• **Exercise directions**
Should the word "Toggle" occur in a line of the records, copy that line.

━━ Supplied records ━━

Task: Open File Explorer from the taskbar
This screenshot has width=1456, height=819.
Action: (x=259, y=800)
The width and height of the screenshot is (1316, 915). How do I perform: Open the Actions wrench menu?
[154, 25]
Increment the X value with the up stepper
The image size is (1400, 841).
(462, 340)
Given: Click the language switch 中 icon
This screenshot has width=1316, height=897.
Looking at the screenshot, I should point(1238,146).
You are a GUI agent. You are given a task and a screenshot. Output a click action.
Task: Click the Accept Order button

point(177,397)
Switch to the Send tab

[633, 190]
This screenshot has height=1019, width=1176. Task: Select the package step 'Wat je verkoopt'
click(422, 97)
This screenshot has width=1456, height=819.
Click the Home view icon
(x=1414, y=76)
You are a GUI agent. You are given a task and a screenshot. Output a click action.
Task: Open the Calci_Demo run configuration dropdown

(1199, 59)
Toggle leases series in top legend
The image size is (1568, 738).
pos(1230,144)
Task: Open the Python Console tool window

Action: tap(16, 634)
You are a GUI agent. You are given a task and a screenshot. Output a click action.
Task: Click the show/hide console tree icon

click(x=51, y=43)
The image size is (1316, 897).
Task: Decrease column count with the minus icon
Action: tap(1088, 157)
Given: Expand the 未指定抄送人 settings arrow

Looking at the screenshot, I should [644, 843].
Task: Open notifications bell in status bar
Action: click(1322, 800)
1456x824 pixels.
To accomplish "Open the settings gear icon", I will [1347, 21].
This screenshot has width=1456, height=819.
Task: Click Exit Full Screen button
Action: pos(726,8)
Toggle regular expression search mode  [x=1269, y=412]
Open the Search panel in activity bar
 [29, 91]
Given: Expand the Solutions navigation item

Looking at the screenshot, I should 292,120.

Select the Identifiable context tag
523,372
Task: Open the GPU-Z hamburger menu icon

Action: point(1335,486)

━━━

• **Written reply**
Toggle leases series in top legend
Toggle regular expression search mode  [x=1269, y=412]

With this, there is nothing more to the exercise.